Adalberto Tejeda-Martínez
Hace 528 años Colón hizo su primer viaje trasatlántico en época de huracanes. De haber tropezado con alguno, naves y tripulantes habrían perecido o regresado a Europa a confirmar que al otro lado de las Columnas de Hércules estaba el fin del océano, y ahora las estatuas del genovés no serían motivo de disputa simplemente porque no existirían.
Hablando de huracanes, recordemos que los totonaca se hicieron meteorólogos antes que astrónomos, conformaron su mitología en razón de su medio físico, y de ahí que el dios Tajín sea el mismo dios Huracán de los pueblos del Caribe. En esos tiempos en que la teología y la ciencia iban juntas, la cultura giraba alrededor del conocimiento de la naturaleza. Pero la afortunada emancipación de la ciencia del subjetivismo teológico, su ambición por la objetividad, su vertiginosidad reciente y sus aplicaciones asombrosas, la pusieron en la mira de pretendidos humanistas que quisieran regresarla a los tiempos de la alquimia.

#### DATOS DISPONIBLES
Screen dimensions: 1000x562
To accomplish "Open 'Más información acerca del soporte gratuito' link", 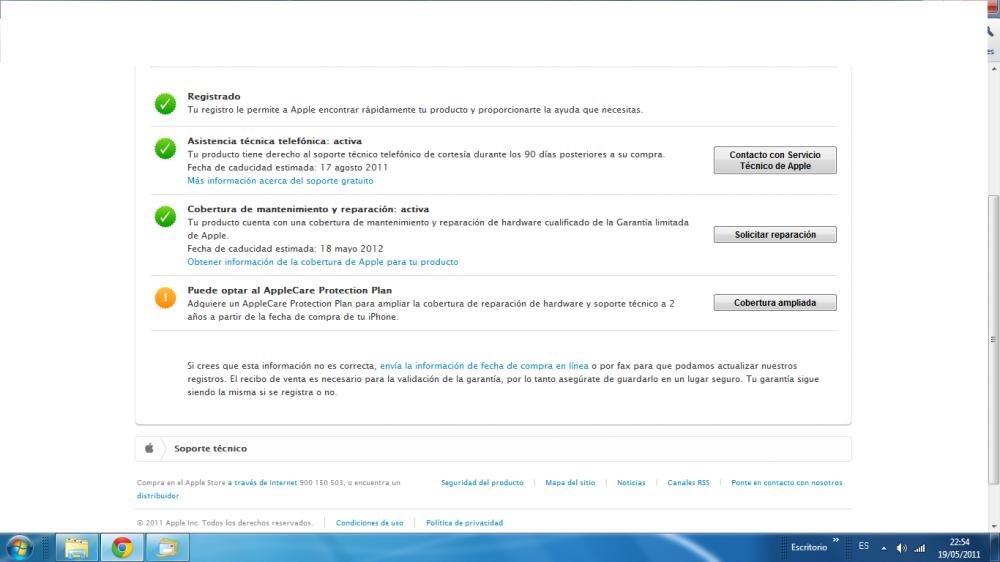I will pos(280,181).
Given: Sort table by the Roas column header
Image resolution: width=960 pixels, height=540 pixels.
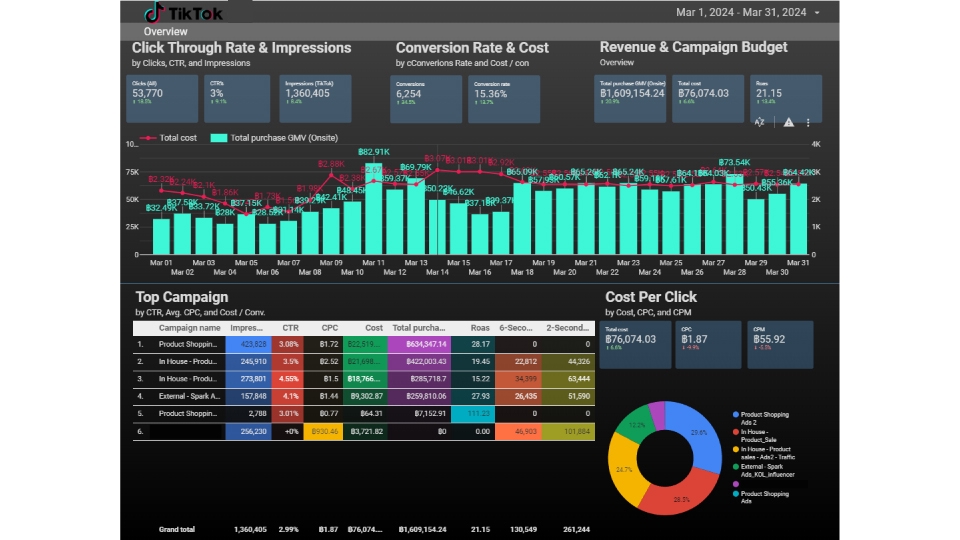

#### CONSIGNA 1
Según el texto sobre huracanes, ¿con qué dios de los pueblos del Caribe se identifica al dios Tajín?
#### CONSIGNA 2
Redacte de forma más breve el párrafo del texto sobre huracanes que comienza con "Hablando de huracanes", sin perder sus datos principales.
#### CONSIGNA 3
Prosiga el texto sobre huracanes a partir de su última oración.
El material no hace falta para resolver lo que se pide.

#### RESULTADO 1
Con el dios Huracán.

#### RESULTADO 2
Los totonaca fueron meteorólogos antes que astrónomos y basaron su mitología en su medio físico; por eso su dios Tajín es el mismo dios Huracán de los pueblos del Caribe. Cuando teología y ciencia iban unidas, la cultura se centraba en conocer la naturaleza. Sin embargo, la emancipación de la ciencia respecto de la teología, su búsqueda de objetividad, su rapidez reciente y sus aplicaciones asombrosas la convirtieron en blanco de supuestos humanistas que querrían devolverla a la época de la alquimia.

#### RESULTADO 3
Más allá de modas o imposiciones ideológicas, una formación cultural será precaria si no permite discernir sobre las innovaciones tecnológicas o no ayuda a comprender que el futuro de la(s) cultura(s) depende de la sapiencia con que se manejen los recursos naturales, para lo cual es imprescindible el conocimiento científico.
Los estudiosos de la naturaleza deben abrirse cada vez más a las ciencias de la sociedad pero también a la inversa. Deben cooperar con visiones amplias -de especialistas e integristas; humanistas y científicos; estudiosos de lo general y expertos en particular- para enfrentar problemas globales con peculiaridades locales como el cambio climático, las pandemias, las crisis económicas, la migración o el narcotráfico.
Pero vamos mal si el fallecimiento del doctor Mario Molina pasó desapercibido para la directora general del Conacyt; del Presidente apenas mereció un tweet de compromiso, y para peor coincidencia ocurrió el mismo día en que la H? Cámara de Diputados anuló en primera instancia los fideicomisos de apoyo a la investigación científica y al combate al cambio climático.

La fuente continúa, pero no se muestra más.